More was to come. New Zealand erupted into a de facto civil war barely two years after the Keskidee tour when in 1981 the government of the day, for the purposes purely of shoring up their conservative electorate, broke the Gleneagles agreement regarding sporting links with Apartheid South Africa and allowed the Springboks to tour Aotearoa NZ. Anti-apartheid protest had already been an established tradition going back to the late 1950s. For Māori, the issue had been that for their people to tour South Africa as part of the All Blacks they would have had to have been labeled as “honorary whites”, a categorization antithetical to their sense of genealogical self and a bare insult to their ancestors. I am making this point because although the Pākehā led opposition to Apartheid is usually remembered as the prime source of opposition – and we should not belittle the principled activities of these people, sustained over decades - the issue was always far more personal to Māori. Overleaf I reproduce a graphic from the Māori Organization on Human Rights circa 1972.

There are two levels of contention to the 1981 protests. One of them takes up the bulk of space in the popular and, I would suggest nowadays increasingly antiquarian, national memory of the protests. This is a memory of how half of the population – split within families of all types and across the country at large – saw South African rugby as simply a non-political game, and how the other half considered the rugby team to be an extension of the Apartheid system and hence immanently political.

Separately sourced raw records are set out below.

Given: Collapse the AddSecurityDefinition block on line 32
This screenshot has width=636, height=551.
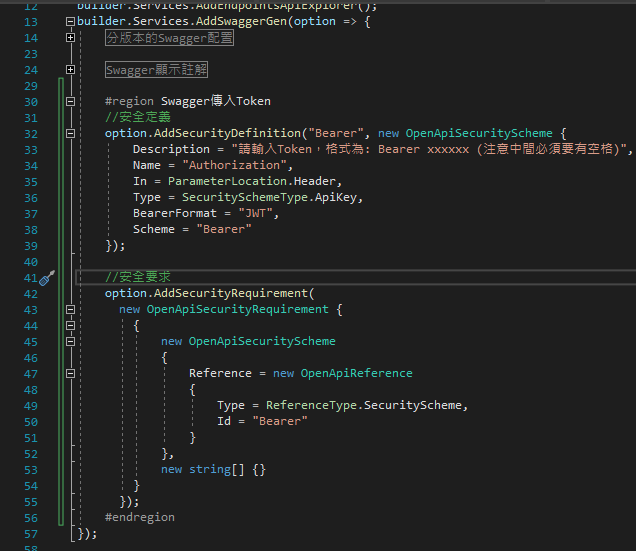Looking at the screenshot, I should 70,133.

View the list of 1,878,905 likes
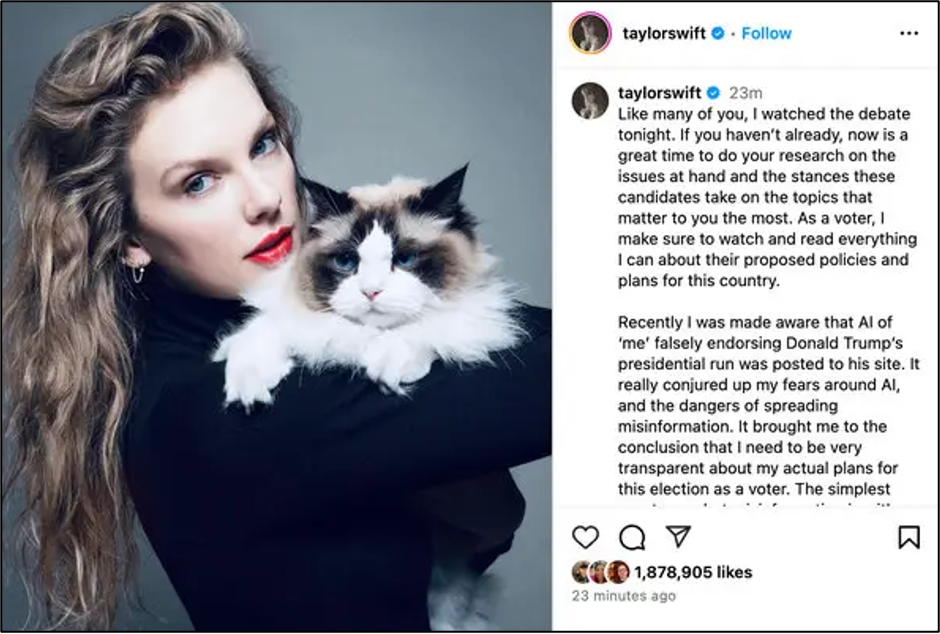coord(692,572)
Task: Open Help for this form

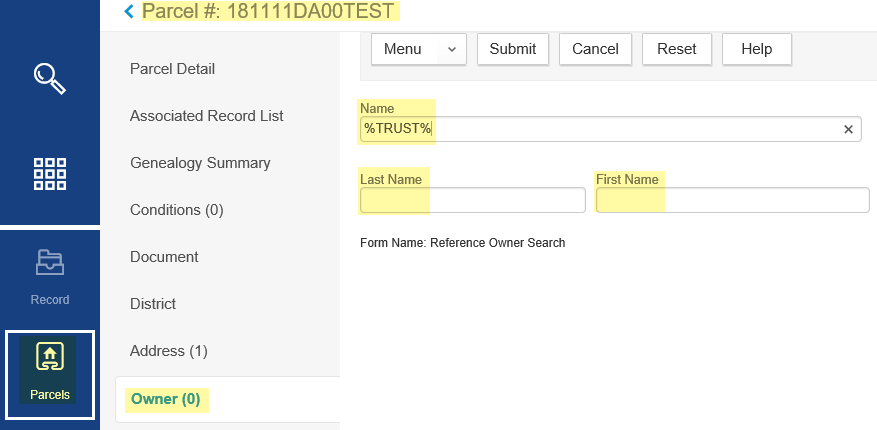Action: [x=756, y=49]
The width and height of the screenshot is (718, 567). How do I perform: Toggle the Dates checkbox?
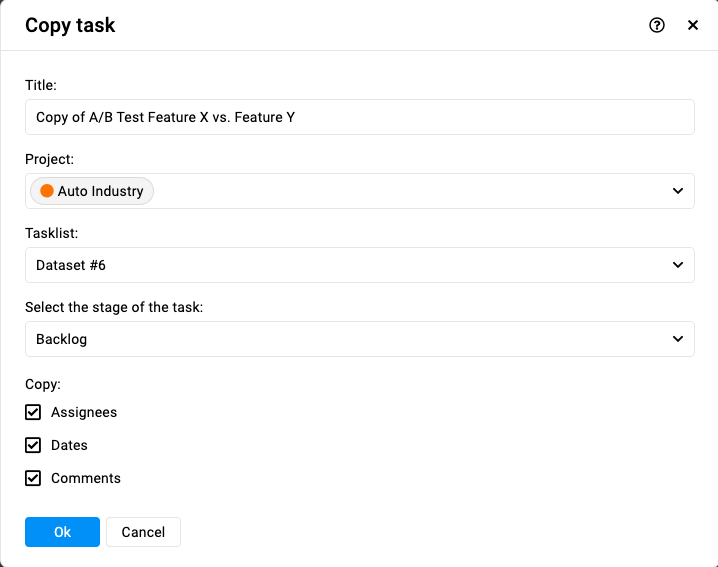point(33,445)
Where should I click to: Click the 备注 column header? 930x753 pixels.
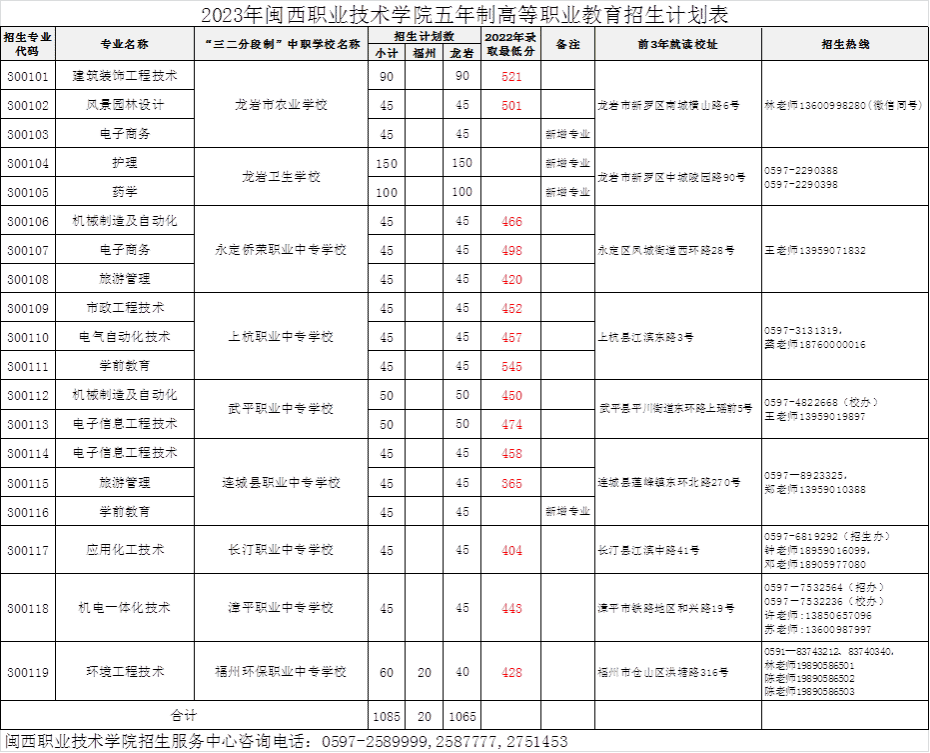click(567, 45)
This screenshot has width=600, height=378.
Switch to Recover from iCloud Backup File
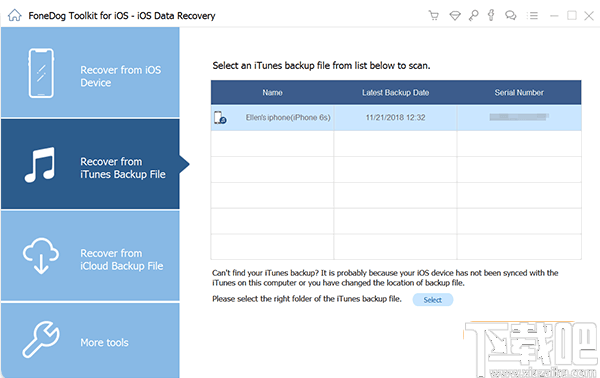coord(90,256)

The repressed memory – repressed at the national level, but not amongst most of the Māori and Pacific peoples involved along with their enlightened Pākehā comrades – was of a fight against Apartheid as both a South African but also global system of racial segregation that was being developed in Aotearoa NZ too. While many whites shed blood in the clashes with police, at those moments where the showdown was most serious it was notably Māori and Pacific peoples who were willing to step up to the frontline (often via their own military wing, called the Patu squad (Patu means “to strike”)). While the leaders of the frontline were longtime activists involved with, for example, the Polynesian Panthers and Ngā Tamatoa, the rank and file also consisted of various gang members, who actually worked together on these occasions.20 Not only that, but out of those protestors who were charged with criminal actions the vast majority were Māori and Pacific, with the police using the occasion to “pay back” some of the activists of the 1970s. This level of contention brings out the issue of white paternalism that you might have caught in the letter to the Ministry of Internal Affairs above. Those who conceived of the struggle in this light charged the white mainstream of the anti-apartheid movement with at home to the extent that they refused to examine their own complicity in white supremacy at home when they claimed that solidarity for the sufferers of Apartheid could only be directed overseas. This memory is repressed, I believe, because it reveals the narrowness of the strategic accommodations that state and society have since “gifted” to Māori and Pacific peoples.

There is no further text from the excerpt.